Stan Ubuni writes:

Regardless, in rfc1035/rfc1035reply.c, lines 128 and 129 read:

        r->ra=(p[3] >> 7) & 1;
        r->rcode=p[3] & 15;

While I do believe these two lines should read as:

        r->ra=(((unsigned char)p[3]) >> 7) & 1;
        r->rcode=((unsigned char)p[3]) & 15;

Perhaps Mr. White can try this fix and let us know if it works or not.

I anxiously await your arrogant/elitist repsonse.

Here's my arrogant/elitist response:

I challenge you to come up with any possible value for p[3] for which the above two code fragments will yield different results.

It shouldn't be too hard to write a simple loop that tries all 256 possible values, casts it alternatively to "char" & "unsigned char", then sees whether the results differ, in the expressions above.

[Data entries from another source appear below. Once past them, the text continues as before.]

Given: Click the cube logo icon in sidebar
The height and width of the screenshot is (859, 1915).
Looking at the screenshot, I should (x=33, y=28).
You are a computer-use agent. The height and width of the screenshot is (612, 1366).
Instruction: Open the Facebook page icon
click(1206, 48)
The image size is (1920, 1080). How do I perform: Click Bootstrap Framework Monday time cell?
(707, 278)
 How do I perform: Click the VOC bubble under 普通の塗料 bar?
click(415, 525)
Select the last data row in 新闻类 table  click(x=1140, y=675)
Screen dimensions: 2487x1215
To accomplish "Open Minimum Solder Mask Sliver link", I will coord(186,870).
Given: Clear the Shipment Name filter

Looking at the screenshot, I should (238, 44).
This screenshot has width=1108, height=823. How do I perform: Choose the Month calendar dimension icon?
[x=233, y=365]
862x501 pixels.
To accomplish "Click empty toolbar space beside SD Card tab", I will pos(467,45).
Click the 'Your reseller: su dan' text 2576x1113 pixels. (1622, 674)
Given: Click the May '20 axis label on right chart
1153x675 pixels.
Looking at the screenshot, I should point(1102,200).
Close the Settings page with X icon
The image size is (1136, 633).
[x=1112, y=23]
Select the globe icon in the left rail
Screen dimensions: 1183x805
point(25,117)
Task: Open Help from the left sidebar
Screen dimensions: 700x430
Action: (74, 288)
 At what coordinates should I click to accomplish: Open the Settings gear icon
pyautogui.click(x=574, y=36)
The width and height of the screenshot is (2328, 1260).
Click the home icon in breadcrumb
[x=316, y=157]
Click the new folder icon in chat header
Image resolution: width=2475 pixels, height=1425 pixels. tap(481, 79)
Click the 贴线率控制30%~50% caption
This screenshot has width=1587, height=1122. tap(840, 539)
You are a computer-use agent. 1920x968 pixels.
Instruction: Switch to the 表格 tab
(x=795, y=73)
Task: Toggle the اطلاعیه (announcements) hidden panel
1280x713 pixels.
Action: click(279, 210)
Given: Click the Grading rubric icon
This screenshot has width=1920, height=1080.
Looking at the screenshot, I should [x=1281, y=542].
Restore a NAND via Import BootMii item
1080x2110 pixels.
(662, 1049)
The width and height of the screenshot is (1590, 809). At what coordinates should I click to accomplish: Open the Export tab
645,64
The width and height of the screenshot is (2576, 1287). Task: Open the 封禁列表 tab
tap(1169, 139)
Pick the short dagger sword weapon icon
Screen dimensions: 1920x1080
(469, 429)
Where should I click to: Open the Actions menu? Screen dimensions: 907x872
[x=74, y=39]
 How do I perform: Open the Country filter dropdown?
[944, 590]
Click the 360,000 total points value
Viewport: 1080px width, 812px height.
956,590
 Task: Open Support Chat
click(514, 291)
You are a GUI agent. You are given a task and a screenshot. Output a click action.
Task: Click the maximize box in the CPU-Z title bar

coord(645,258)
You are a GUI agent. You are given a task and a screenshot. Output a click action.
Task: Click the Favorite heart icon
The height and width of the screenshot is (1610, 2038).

Here, I'll even write the code for you:

#include <stdio.h>

void main()
{
        int i;

        for (i=0; i<256; i++)
        {
                char c=(char)i;
                unsigned char uc=(unsigned char)i;

                if ( (((c >> 7) & 1) != ((uc >> 7) & 1)) ||
                     ((c & 15) != (uc & 15)))
                {
                        printf("Sam is wrong\n");
                        exit(0);
                }
        }
        printf("Sam is right\n");
        exit(0);
}


Please run this code, and let us know what happens.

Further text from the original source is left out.